Do you remember the time you crinkled up your nose at the sound of my favorite band and shook your head in dissaprovement? You used to do it all the time You picked at me like you picked at your scabs Except instead of it hurting you, it hurt me
Do you remember when you said why with a look of disgust when you saw the scars on my ankles and I told you I was sad, that I'd cut them with razors and scissors?
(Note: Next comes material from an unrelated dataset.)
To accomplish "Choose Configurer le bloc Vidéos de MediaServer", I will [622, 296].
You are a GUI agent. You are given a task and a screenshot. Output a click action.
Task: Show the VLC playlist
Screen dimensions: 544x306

I still do it all the time
I remember the next day after you found out you told your friend and he told the entire softball team and I asked you why with a look of disgust on my face, you said well it's gross And my eye lids filled with tears, the dam broke and they fled free You said stop, you're making a scene
One day when I came home from the library I found my Christmas lights that were strung across my walls, crushed into pieces And you said you need to grow up and stop acting like a child I screamed in terror that you destroyed them just like my heart But all you did was laugh and say oh please, stop being so melodramatic
Nothing I did was ever good enough for you
You painted my walls grey so I could toughin' up and stop whining all the time How the hell was grey walls going to do that? I hated you so much but was so afraid of that hand that was inevitably going to collide with my face and legs and back and nose And those hands that would crush my bones over and over And that fist that would plant a black and blue bruise on my left eye
Why do you hurt me?
Dedication goes to any woman who has ever Ben beaten, or man for that matter. This is not an experience that has happened to me, by the way.